Nas provas de laço, bezerros soltos em uma arena correm desesperados enquanto são perseguidos por um homem montado em um cavalo. Quando se aproxima do filhote, o participante joga um laço sobre ele e o derruba no chão. Em seguida, imobiliza o bezerro com as mãos. No momento em que é laçado, o bezerro está em plena fuga e, por isso, é puxado para trás com brutalidade.

Os argumentos da Prefeitura de Avaré e da Associação Brasileira de Criadores de Cavalo Quarto de Milha (ABQM), que alegaram que a prática é amparada por lei federal e configura manifestação de cunho cultural e esportivo, foram refutados pelo tribunal.

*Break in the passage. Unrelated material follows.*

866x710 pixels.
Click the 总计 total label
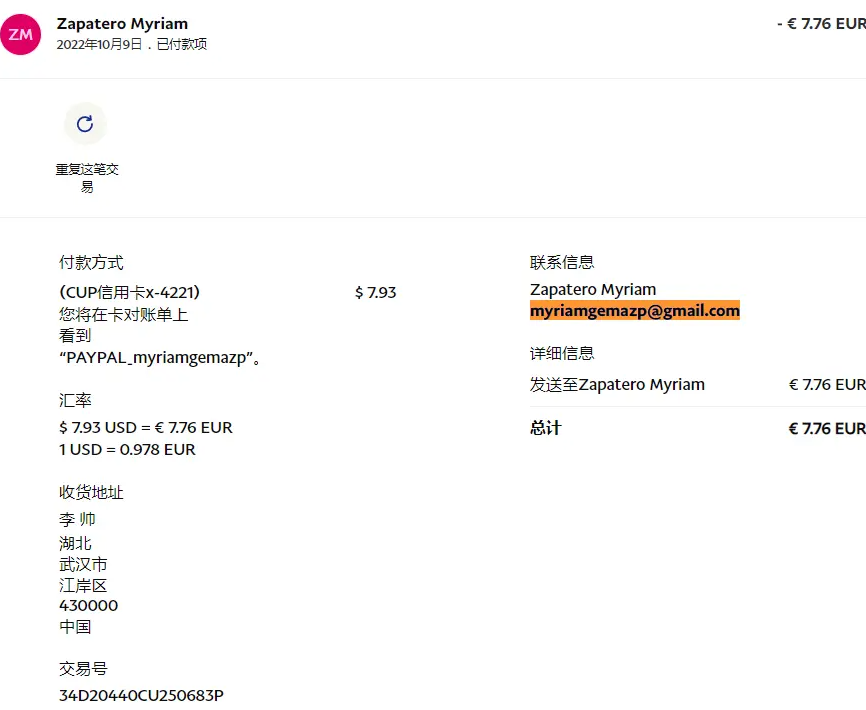tap(546, 428)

Os réus também afirmaram que medidas de segurança para evitar que os bezerros fiquem feridos são adotadas, o que também foi rebatido pela Justiça.

De acordo com o desembargador Ruy Alberto Leme Cavalheiro, o ato de laçar e derrubar os bezerros no chão, impedindo-os de correr, já demonstra descuido com eles. “No conflito entre normas de direitos fundamentais – manifestação cultural e proteção aos animais/ao meio ambiente – deve-se interpretar de maneira mais favorável à proteção ao meio ambiente”, escreveu o desembargador na decisão. Segundo ele, deve ser evitada “toda ação que possa implicar em lesão, considerando-se que nem toda lesão corporal é externa e imediatamente percebida”.

Cavalheiro reforçou ainda que tradições que condenam animais à crueldade não devem ser perpetuadas. “Nem todas as práticas advindas de eventos com animais, como a prova de laço, devem ser preservadas simplesmente por tradição. O evoluir da humanidade está justamente no aprimoramento de comportamento, ideias, hábitos, partindo para a melhoria da vida e para a preservação do meio ambiente e, consequentemente, dos animais”, ponderou.

Com a proibição determinada pelo tribunal, uma multa de R$ 10 mil será aplicada por evento que descumprir a decisão judicial, explorando bezerros em provas do laço.

A Associação Brasileira de Criadores de Cavalo Quarto de Milha prometeu analisar as possibilidades de recursos cabíveis para acionar a Justiça contra a suspensão das provas.